“Bento XVI: ‘Simplesmente um peregrino’” é o título do primeiro volume de uma trilogia que reúne reflexões do Pontífice que conduziu a Igreja entre 2005 e 2013, falecido há pouco mais de um ano.
Publicado pela Angelus Editora, a obra é de autoria de Silvonei José Protz, jornalista brasileiro, doutor em Comunicação e diretor-responsável do Programa Brasileiro da Rádio Vaticano – Vatican News, onde trabalha há quase 34 anos.
Conhecido popularmente como a “Voz do Papa”, por conduzir as transmissões das celebrações pontifícias em língua portuguesa, Silvonei visitou os estúdios da rádio 9 de Julho e a redação do jornal O SÃO PAULO, no dia 1º, durante sua passagem por São Paulo para o lançamento do livro.

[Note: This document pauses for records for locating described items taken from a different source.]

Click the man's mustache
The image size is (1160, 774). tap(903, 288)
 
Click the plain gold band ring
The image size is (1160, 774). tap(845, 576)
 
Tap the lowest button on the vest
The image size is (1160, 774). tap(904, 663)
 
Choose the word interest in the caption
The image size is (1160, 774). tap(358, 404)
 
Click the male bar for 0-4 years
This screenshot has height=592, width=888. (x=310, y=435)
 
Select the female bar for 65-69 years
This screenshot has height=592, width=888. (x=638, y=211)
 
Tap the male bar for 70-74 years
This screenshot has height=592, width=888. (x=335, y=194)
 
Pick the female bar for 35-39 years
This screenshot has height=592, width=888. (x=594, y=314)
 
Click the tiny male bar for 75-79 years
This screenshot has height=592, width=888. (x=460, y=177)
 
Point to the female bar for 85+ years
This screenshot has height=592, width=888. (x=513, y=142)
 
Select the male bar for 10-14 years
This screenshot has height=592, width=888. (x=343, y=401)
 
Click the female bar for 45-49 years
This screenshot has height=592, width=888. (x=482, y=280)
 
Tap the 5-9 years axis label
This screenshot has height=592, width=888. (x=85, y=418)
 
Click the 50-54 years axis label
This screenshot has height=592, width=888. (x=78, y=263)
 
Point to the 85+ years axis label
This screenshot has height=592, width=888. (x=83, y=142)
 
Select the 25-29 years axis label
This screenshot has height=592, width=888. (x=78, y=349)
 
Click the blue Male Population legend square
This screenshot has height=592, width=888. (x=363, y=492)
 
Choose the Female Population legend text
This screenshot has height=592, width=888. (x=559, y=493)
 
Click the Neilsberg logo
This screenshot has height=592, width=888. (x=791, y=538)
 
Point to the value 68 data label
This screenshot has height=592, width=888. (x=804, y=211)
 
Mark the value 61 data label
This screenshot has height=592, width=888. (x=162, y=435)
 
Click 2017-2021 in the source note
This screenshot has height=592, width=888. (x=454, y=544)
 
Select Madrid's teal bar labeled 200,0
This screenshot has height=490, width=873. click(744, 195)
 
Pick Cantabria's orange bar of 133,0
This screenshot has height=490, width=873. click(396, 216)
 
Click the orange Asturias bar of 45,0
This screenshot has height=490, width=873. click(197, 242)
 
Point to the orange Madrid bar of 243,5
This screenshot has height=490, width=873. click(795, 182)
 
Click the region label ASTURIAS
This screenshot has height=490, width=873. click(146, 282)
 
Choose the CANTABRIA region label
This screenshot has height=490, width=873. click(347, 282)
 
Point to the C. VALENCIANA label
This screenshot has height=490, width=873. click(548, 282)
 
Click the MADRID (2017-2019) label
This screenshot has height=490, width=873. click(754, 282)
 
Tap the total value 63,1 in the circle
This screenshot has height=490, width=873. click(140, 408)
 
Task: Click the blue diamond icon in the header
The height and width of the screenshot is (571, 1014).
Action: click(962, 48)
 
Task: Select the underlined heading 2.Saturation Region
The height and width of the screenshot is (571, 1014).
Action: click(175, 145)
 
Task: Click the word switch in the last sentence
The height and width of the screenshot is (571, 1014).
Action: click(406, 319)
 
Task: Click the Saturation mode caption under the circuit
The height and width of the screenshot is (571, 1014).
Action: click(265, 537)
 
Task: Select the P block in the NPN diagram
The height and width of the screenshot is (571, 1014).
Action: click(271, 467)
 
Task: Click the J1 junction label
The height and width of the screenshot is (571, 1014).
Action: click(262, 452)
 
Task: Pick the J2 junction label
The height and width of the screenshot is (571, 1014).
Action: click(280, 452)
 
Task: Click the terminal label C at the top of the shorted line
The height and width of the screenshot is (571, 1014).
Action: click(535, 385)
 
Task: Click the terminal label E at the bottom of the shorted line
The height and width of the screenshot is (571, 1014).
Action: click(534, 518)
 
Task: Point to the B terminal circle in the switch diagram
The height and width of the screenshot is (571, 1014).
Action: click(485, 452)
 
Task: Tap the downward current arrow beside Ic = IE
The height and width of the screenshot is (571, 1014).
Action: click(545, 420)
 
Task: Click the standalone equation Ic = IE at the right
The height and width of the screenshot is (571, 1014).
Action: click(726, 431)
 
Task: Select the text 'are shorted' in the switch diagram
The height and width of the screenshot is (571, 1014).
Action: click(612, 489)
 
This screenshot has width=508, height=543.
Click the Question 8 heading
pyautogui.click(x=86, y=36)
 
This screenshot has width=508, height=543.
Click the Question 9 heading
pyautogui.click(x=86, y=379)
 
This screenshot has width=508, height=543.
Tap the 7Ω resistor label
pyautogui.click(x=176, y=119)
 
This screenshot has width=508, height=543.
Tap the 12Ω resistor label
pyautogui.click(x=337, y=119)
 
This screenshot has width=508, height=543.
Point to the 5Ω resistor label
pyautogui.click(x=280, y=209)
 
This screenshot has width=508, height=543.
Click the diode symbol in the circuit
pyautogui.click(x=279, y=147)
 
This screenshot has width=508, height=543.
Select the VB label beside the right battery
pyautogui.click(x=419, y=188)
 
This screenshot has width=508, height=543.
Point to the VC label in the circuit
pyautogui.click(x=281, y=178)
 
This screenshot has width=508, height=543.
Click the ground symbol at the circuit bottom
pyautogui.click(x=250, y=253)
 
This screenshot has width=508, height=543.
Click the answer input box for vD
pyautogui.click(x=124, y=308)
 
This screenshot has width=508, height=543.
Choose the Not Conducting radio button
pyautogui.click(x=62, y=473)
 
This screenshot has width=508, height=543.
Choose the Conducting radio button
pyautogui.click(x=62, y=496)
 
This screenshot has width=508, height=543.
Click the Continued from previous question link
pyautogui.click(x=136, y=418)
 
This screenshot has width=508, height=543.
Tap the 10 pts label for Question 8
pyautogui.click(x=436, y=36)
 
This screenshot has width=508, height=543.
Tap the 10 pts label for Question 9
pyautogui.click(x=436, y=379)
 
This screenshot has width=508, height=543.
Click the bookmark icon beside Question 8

O jornalista explicou que a obra tem o objetivo de ajudar os leitores, por meio das catequeses e discursos de Bento XVI, a aprofundarem o seu amor pela Igreja e a adesão à fé católica. Os textos selecionados ajudam a mergulhar na intimidade e sabedoria desse grande Papa, que também ensinou muito com seus gestos, como a histórica decisão de renunciar ao pontificado, em 2013.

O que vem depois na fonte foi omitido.